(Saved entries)
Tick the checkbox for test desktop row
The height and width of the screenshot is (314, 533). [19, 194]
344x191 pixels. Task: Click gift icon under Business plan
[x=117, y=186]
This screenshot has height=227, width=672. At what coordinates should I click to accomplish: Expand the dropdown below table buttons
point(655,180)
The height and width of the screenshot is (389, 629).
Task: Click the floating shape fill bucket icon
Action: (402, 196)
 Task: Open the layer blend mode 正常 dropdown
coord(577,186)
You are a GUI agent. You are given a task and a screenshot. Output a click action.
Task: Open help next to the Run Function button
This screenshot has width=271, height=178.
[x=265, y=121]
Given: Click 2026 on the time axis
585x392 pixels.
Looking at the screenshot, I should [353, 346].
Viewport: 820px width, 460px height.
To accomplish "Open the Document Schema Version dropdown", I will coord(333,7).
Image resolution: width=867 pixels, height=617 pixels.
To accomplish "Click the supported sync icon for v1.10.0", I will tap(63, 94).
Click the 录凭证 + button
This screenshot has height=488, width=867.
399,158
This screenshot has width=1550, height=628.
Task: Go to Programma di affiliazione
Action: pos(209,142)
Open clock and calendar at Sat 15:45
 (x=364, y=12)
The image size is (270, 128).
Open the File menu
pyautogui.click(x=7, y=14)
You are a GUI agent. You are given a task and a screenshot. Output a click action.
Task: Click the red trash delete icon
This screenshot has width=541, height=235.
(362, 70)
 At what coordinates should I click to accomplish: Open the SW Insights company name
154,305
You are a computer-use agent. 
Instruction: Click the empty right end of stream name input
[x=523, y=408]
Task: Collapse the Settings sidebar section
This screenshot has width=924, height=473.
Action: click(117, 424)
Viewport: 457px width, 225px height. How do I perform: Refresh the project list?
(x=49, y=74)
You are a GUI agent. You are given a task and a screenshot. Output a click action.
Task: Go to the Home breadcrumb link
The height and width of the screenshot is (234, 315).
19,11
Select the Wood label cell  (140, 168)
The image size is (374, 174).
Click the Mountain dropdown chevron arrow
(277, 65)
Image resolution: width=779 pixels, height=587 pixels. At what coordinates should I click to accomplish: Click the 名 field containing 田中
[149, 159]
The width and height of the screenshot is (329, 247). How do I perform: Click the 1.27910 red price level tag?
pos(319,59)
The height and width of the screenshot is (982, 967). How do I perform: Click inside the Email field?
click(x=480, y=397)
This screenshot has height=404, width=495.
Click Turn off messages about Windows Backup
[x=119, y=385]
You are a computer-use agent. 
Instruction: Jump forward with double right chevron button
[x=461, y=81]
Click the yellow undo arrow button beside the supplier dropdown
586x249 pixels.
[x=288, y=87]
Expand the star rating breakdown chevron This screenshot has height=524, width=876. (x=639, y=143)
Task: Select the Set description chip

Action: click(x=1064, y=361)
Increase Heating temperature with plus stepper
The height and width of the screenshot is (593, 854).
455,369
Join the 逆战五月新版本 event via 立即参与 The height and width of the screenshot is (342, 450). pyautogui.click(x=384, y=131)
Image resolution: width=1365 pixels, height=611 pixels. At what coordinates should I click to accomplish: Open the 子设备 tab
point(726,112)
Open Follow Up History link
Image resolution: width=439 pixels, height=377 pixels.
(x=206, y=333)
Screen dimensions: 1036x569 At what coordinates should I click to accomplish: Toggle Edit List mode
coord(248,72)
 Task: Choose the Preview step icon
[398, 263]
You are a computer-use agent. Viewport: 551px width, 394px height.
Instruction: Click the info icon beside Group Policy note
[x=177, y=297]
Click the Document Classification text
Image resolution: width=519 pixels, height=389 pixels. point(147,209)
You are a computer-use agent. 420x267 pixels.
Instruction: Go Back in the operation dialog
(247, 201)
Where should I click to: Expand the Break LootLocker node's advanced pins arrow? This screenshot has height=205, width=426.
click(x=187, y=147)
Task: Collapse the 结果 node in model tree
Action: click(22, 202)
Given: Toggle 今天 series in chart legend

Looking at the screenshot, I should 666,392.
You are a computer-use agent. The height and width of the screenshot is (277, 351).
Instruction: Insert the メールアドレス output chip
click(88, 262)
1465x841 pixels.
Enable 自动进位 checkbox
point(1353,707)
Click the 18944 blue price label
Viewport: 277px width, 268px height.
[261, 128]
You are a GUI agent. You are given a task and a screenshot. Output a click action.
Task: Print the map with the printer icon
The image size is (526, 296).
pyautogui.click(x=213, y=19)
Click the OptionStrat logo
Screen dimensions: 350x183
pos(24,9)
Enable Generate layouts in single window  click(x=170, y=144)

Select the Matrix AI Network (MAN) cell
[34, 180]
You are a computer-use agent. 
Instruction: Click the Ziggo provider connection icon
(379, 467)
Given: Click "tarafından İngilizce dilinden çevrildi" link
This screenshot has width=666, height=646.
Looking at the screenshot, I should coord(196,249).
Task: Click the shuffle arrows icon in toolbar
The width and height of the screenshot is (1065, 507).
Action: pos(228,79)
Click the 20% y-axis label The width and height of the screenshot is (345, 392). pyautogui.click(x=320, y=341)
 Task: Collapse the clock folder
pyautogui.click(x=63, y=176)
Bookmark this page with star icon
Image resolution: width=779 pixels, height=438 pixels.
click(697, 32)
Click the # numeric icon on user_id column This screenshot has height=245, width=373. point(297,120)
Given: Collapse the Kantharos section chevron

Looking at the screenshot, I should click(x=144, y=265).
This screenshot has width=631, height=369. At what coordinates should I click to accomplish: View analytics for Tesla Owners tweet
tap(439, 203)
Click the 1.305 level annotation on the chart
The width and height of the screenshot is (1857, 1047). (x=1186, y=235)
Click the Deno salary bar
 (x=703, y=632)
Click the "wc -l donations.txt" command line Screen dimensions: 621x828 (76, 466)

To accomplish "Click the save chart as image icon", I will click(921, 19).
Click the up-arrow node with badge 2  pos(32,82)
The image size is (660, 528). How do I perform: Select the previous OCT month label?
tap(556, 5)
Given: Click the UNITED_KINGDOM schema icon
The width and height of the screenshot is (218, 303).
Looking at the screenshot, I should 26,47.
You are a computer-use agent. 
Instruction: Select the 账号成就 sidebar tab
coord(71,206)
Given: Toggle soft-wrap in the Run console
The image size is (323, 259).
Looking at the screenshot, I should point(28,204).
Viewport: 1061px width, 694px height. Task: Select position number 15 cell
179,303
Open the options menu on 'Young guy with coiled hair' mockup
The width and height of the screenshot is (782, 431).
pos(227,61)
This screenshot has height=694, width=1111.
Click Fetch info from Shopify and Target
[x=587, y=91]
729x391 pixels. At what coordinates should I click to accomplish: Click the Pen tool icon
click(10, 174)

Exercise
Print the lines from the one containing "Click the #" through the end of the records, both ends included, exactly as they appear.

Written answer
Click the # numeric icon on user_id column This screenshot has height=245, width=373. point(297,120)
Given: Collapse the Kantharos section chevron

Looking at the screenshot, I should click(x=144, y=265).
This screenshot has width=631, height=369. At what coordinates should I click to accomplish: View analytics for Tesla Owners tweet
tap(439, 203)
Click the 1.305 level annotation on the chart
The width and height of the screenshot is (1857, 1047). (x=1186, y=235)
Click the Deno salary bar
 (x=703, y=632)
Click the "wc -l donations.txt" command line Screen dimensions: 621x828 (76, 466)

To accomplish "Click the save chart as image icon", I will click(921, 19).
Click the up-arrow node with badge 2  pos(32,82)
The image size is (660, 528). How do I perform: Select the previous OCT month label?
tap(556, 5)
Given: Click the UNITED_KINGDOM schema icon
The width and height of the screenshot is (218, 303).
Looking at the screenshot, I should 26,47.
You are a computer-use agent. 
Instruction: Select the 账号成就 sidebar tab
coord(71,206)
Given: Toggle soft-wrap in the Run console
The image size is (323, 259).
Looking at the screenshot, I should point(28,204).
Viewport: 1061px width, 694px height. Task: Select position number 15 cell
179,303
Open the options menu on 'Young guy with coiled hair' mockup
The width and height of the screenshot is (782, 431).
pos(227,61)
This screenshot has height=694, width=1111.
Click Fetch info from Shopify and Target
[x=587, y=91]
729x391 pixels. At what coordinates should I click to accomplish: Click the Pen tool icon
click(10, 174)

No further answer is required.